WW (anciennement Weight Watchers), dont l’activité est centrée sur la perte de poids, a pris les devants. L’entreprise s’est déjà reconvertie dans l’e-santé avec le rachat – pour 132 millions de dollars – de la start-up américaine Séquence. Celle-ci propose des prescriptions de médicaments contre l’obésité. Jusque-là, WW avait refusé de s’associer à une offre médicamenteuse mais son approche semble avoir évolué. “En tant que marque leader, nous avons la responsabilité d’examiner les progrès récents dans la science et le traitement de l’obésité et de réfléchir à la manière dont ils s’intègrent dans l’écosystème de notre entreprise”, a déclaré Sima Sistani, son CEO.

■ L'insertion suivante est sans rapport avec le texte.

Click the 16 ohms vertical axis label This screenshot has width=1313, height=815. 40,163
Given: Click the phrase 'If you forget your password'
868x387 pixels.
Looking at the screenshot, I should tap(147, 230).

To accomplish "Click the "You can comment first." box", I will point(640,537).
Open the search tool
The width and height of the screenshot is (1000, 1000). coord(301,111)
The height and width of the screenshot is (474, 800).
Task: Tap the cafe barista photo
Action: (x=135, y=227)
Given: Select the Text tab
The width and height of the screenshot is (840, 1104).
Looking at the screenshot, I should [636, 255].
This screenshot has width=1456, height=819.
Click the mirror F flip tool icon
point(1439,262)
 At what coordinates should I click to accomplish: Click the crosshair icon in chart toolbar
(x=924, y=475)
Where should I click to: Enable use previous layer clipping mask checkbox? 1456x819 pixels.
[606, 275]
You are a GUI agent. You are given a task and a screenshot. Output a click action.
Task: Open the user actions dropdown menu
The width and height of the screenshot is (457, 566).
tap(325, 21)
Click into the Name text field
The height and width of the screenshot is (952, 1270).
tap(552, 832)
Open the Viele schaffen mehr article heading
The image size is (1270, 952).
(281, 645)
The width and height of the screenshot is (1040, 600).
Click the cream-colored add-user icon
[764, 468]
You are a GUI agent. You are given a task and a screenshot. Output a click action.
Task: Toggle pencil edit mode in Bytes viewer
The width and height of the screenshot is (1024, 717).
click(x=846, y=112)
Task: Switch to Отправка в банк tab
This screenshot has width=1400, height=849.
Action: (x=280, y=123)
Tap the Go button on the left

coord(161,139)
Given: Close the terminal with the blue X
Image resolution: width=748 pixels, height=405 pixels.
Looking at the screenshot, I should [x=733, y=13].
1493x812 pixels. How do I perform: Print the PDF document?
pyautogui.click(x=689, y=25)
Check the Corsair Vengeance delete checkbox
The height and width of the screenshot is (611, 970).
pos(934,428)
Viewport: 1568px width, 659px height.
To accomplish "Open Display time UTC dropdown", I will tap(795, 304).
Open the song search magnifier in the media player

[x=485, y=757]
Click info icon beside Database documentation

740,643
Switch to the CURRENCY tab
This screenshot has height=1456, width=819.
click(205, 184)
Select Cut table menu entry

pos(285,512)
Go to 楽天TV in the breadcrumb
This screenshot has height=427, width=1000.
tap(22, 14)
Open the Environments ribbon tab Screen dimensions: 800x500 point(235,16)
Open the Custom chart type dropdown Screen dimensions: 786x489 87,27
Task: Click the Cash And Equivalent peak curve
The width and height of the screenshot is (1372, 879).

Outre les entreprises pharmaceutiques, d’autres industries pourraient toutefois bénéficier directement de cet usage massif de coupe-faim. Les marques de fitness pourraient ainsi également sortir gagnantes. Puisque la prise de ces médicaments favorise aussi bien la perte de graisse que de muscle, cela pourrait inciter les consommateurs à reprendre le sport. D’autant que les médecins insistent sur la nécessité d’un mode de vie sain et de la pratique du sport afin de conserver son poids idéal.

L’aérien et le textile…

L’aérien pourrait également profiter d’une utilisation généralisée de GLP-1. D’après les analyses de la banque Jefferies Financial, United Airlines pourrait économiser 80 millions de dollars par an si le poids moyen de ses passagers diminuait de 4,5 kg. Une économie cruciale pour l’industrie aérienne dont 25% des dépenses sont consacrées au carburant.

L’industrie textile – si les personnes avec quelques kilos de moins renouvellent leur garde-robe – pourrait également figurer parmi les gagnants potentiels. Cependant, cette industrie produit beaucoup plus rapidement qu’avant et a déjà démontré qu’elle s’adaptait à la diversification de la demande.

En résumé, les conséquences à long terme des médicaments GLP-1 pourraient être considérables dans diverses industries. Certaines, plus exposées, devront faire preuve de résilience, d’autres devront diversifier leurs activités. Reste que pour le moment, ces médicaments sont chers et l’offre limitée. Les entreprises ont donc encore un peu de temps pour s’adapter.